Capitolo secondo: “A mezzogiorno, esporsi e bruciare”
In questa sala Thu-Van Tran ritorna in maniera allegorica sui legami tra l’Occidente e il Vietnam. Ricordiamo che fino al 1954 la Francia occupava l’Indocina, che diventerà in seguito Vietnam, Laos e Cambogia. Un paesaggio frammentato, come sovraesposto e sottoposto alla bruciatura del sole si dispiega davanti a noi: immagini slavate di giardini occidentali, la foresta tropicale infiammata da colori saturi e una luce cruda. In Vietnam l’artista ha trovato dei grandi teloni da cantiere, sui quali sono rappresentati dei paesaggi francesi. Le utilizza per realizzare le opere di Bleu Saigon.
L’opera Échange de présents mostra le due grandi ricchezze sfruttate dalla Francia in questo periodo: il caucciù e la manodopera.

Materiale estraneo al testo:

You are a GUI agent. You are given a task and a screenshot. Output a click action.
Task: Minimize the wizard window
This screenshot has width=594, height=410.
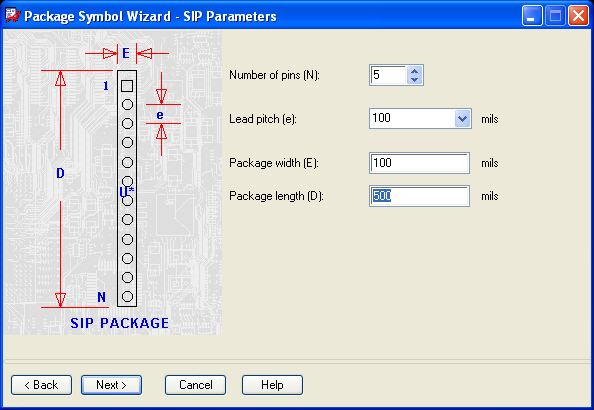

Capitolo terzo: “Al crepuscolo: dimenticare, spostarsi e raccontare”
Thu-Van Tran ci accompagna qui in un mondo di sogni e leggende. Questa sala è attraversata da parole e da miti nutriti dal ricordo dei racconti tradizionali e arricchiti dall’immaginario dell’artista, che ci invita a oltrepassare la soglia di una grande tenda di caucciù, una specie di diaframma vegetale e di grande pittura organica che ci fa entrare in un mondo di crepuscolo e di sogni, di lutto e di consolazione. L’opera Le genie du ciel è composta da 112 porcellane ed è ispirata a una leggenda. Mostra delle ali di un uccello rinchiuse dentro pietre. In questa leggenda gli uccelli consolano le persone che hanno perduto una persona cara.
Tre grandi tende Pénétrable, allégorie, realizzate con il lattice dell’evea e con pigmenti, rappresentano il sogno, la memoria e il meraviglioso. Il linguaggio è una componente maggiore del lavoro dell’artista che afferma il potere trasformatore delle parole e la capacità della scrittura nel creare nuovi modi di comprendere del reale. il rapporto con l’oralità attraversa le sue opere. Thu-Van Tran scrive: “il passato evocato nell’esposizione sarà anche quello dei miti e delle leggende perché noi siamo modellati dei racconti come dalla storia reale”.